The largest precast units on the project were the giant ‘Prowall’ sections, which span between the pits, and measure up to 8m long and 4m high on average. Varying in thickness from 275mm to 335mm, they comprise two skins of concrete and an insulation layer. “Each section requires 100 Thermomass ties between the concrete and insulation layers, in specific spacings, which we were able to model quickly in Tekla,” says Mackenzie.
The T-wall units required a bespoke design for the reinforcement to allow for a services channel to be threaded through (see image).
FP McCann also has an interface between Tekla and its rebar bending machines, which adds further efficiencies to the design and manufacturing process. “Tekla can supply the data to the industry standard PXML, which is fed into the machine and then the correctly-formed rebar comes out of the other end,” says Mackenzie.

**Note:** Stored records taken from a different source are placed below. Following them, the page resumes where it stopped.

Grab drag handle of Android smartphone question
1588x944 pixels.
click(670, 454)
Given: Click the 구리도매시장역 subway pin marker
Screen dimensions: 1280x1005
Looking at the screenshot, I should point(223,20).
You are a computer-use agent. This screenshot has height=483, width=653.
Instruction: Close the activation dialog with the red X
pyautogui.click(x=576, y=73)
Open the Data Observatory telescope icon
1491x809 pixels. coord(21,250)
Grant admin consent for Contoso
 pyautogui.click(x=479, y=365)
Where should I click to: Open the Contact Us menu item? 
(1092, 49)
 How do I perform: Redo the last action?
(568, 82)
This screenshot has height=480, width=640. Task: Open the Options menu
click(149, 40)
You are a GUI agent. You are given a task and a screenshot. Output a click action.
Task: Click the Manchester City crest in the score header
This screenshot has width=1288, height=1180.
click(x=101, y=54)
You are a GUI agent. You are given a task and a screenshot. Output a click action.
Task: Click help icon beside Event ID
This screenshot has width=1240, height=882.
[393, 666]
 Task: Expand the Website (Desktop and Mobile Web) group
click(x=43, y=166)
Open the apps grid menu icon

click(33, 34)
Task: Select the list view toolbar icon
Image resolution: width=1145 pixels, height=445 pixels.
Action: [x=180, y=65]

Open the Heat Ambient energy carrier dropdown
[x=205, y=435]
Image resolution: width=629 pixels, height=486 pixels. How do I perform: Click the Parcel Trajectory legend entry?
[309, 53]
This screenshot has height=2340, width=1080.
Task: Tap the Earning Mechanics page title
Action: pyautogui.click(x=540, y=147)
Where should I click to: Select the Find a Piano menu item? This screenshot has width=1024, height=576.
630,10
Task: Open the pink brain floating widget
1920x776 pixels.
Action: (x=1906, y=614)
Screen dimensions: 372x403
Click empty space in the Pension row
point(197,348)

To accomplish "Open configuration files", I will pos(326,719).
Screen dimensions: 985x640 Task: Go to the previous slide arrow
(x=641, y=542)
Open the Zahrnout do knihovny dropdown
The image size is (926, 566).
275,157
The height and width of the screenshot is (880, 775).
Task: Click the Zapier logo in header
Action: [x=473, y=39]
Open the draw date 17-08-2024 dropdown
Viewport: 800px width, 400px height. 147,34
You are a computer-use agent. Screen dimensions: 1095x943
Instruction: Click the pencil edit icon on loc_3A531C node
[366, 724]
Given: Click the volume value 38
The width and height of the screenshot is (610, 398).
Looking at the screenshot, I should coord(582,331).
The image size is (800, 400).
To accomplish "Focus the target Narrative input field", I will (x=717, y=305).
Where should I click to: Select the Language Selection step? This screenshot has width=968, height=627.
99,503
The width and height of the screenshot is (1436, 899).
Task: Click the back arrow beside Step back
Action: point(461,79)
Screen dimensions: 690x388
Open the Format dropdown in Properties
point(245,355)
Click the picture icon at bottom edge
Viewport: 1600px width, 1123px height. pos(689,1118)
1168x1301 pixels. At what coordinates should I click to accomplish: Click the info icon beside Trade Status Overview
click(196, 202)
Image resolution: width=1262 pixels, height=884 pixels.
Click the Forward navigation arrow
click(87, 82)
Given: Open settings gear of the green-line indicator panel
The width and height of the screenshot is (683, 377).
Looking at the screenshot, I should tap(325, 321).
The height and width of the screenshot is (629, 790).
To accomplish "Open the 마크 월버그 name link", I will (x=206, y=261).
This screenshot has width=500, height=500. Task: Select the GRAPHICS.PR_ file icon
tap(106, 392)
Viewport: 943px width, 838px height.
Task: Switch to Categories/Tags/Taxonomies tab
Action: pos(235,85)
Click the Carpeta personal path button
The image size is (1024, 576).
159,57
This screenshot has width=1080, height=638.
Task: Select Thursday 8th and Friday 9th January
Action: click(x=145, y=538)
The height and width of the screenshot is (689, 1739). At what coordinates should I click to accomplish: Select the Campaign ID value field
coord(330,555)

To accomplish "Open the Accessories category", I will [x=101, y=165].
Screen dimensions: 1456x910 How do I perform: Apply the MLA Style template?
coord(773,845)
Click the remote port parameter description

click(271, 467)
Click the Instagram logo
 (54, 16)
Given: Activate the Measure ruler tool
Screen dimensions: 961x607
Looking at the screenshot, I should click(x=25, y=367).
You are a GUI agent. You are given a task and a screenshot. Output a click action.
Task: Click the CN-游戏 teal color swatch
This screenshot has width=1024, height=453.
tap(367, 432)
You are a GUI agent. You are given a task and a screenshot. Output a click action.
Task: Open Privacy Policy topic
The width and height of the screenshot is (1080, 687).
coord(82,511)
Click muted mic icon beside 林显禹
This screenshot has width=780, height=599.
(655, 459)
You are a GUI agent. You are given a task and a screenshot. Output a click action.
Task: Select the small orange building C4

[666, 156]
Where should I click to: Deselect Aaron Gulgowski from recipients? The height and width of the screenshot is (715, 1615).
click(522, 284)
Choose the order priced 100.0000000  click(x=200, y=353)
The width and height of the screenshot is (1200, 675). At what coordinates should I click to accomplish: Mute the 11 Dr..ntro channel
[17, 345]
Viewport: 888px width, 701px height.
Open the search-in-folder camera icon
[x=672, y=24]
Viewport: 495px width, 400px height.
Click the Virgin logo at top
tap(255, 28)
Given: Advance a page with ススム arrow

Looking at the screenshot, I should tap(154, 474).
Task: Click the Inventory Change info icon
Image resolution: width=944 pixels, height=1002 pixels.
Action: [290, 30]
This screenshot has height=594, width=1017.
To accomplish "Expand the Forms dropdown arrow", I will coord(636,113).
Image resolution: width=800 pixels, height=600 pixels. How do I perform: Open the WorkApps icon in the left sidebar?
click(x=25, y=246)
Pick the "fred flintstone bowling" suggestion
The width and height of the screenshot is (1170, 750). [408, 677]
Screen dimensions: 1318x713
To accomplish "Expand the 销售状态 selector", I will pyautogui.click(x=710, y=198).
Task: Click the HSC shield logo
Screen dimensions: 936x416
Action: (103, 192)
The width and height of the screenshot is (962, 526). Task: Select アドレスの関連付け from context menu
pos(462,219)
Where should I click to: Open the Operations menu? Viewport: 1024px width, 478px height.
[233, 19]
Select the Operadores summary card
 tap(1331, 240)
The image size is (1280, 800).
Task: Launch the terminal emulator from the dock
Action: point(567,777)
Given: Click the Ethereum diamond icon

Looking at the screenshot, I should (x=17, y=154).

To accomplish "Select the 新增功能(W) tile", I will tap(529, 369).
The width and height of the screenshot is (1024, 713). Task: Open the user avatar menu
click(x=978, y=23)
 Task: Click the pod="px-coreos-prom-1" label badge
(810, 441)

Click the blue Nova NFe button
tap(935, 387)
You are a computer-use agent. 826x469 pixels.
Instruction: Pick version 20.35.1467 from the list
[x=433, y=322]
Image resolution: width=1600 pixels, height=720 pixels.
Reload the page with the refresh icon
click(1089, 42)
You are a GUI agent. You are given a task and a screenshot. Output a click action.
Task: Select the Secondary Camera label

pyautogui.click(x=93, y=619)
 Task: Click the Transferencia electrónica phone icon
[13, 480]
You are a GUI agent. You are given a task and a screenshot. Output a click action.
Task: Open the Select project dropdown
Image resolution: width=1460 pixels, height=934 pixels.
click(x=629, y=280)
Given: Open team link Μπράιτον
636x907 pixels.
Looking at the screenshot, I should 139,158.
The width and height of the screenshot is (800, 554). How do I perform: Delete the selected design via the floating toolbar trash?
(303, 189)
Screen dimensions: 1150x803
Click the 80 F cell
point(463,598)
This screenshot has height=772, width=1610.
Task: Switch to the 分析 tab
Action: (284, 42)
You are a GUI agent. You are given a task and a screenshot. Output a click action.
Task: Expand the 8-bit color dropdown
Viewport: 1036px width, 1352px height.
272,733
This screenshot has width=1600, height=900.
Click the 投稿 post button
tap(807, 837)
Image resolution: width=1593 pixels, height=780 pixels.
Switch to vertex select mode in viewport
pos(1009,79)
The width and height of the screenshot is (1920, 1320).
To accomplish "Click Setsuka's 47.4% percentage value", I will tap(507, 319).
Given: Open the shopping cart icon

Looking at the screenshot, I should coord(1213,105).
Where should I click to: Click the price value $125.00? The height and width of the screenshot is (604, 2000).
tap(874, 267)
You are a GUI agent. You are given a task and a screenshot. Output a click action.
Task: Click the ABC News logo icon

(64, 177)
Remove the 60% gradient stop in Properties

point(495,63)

“We are also able to export from Tekla into IFC models, which we did on the DIRFT 3 project, which allowed the contractor, engineer and architect to coordinate construction activities on site,” he adds.
“We are now certified to work at BIM Level 2, through BSI, and this was our first Level 2 project.”
The next step in FP McCann’s BIM transformation is coordination with logistics. “Software firm StruSoft has supplied us with their Impact system, which links with our modelling data, and allows our planners to assign units to casting beds in the factory and then link up with deliveries to site,” Mackenzie explains.
FP McCann’s dock leveller pit system at DIRFT 3 was supplied from its production facility in Byley, Cheshire and installed by its specialist on-site team. The project completed last year.